Abstract 1269: Engineering a New Insulin-Like Growth Factor-1 Protein for Embryonic Stem Cell Therapy
Background: Myocardial implantation of embryonic stem cells (ES) differentiated to cardiomyocytes is an exciting potential therapy, but survival after implantation is a problem, as in many types of cell therapy. Here we show that IGF-1 improves survival of ES-derived cardiomyocytes and report the development of a novel heparin binding (HB)-IGF-1 fusion protein engineered to improve survival of injected cells.

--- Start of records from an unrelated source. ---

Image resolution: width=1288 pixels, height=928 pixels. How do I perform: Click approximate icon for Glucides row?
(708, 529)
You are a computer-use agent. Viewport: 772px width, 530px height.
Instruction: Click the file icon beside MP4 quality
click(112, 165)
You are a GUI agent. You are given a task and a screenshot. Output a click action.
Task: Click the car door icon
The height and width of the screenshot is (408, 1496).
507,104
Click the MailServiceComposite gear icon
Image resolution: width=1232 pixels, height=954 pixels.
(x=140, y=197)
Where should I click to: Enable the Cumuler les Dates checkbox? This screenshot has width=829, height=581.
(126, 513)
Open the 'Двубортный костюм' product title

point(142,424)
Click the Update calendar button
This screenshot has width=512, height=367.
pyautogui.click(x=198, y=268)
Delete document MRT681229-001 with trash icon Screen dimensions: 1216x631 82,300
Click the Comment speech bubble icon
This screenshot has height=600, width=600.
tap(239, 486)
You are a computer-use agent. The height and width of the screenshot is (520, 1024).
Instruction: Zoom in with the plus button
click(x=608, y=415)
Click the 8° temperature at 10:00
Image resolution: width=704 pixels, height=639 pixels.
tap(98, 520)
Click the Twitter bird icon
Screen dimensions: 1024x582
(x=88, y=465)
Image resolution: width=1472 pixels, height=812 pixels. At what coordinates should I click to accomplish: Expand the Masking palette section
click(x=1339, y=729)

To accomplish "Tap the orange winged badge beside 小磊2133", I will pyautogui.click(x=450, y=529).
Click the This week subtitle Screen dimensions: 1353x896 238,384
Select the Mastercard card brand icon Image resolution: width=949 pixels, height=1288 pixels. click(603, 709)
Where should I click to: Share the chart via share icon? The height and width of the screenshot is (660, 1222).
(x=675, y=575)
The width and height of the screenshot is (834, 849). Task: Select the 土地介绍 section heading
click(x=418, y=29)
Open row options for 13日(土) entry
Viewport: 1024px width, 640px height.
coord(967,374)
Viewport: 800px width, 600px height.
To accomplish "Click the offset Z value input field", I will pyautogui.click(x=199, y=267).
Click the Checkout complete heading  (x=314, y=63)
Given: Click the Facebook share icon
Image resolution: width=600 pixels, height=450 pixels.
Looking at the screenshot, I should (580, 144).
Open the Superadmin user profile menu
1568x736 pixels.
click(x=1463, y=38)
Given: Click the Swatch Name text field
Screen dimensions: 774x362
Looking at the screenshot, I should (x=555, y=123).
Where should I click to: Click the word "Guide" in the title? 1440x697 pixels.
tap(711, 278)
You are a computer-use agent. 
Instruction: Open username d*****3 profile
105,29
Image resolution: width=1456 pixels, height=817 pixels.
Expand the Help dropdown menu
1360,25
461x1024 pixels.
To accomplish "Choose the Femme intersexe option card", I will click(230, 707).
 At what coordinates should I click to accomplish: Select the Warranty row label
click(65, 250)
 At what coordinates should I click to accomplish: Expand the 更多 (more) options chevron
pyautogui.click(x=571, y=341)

Method and Results: To minimize teratoma formation, we studied ES cells committed to the cardiomyocyte lineage. Mouse ES cells, stably transfected with α-cardiac myosin heavy chain promoter-driven enhanced green fluorescent protein (EGFP), were differentiated into cardiomyocytes by the hanging drop method and EGFP positive cells were purified by fluorescent cell sorting. In these ES-derived cardiomyocytes, IGF-1 reduced cell death induced by serum deprivation (13.6 +/− 1.9 % vs 25.9 +/− 2.5 % in control, p<0.05) and decreased apoptosis induced by serum deprivation (TUNEL-positive cells 8.0 +/−1.5 % to 4.3 +/− 0.5 % respectively, p<0.05). Furthermore, IGF-1 decreased Doxorubicin (1μM, 24hr) or chelerythrin (3μM, 1hr)-induced apoptosis (p<0.01). The phosphoinositide-3 kinase inhibitor, LY294002 (10μM), inhibited the protective effect of IGF-1 on Doxorubicin-induced apoptosis (p<0.05). Since IGF-1 diffuses rapidly away from injected sites, we then designed and expressed a novel recombinant IGF-1 fusion protein with an N-terminal HB domain. The protein was purified by Nickel-affinity and then subjected to oxidative refolding to restore biological activity. HB-IGF-1 bound to cell surfaces dramatically better than IGF-1 and HB-IGF-1 activated Akt in neonatal cardiac myocytes and 3T3 fibroblasts as potently as native IGF-1.
Conclusions: Because IGF-1 improves survival of ES-derived cardiomyocytes in vitro, this new Heparin-binding IGF-1 has the potential to improve cell therapy by binding to the surfaces of injected cells. This demonstrates the potential for changing the cellular microenvironment through locally-delivered therapeutic proteins.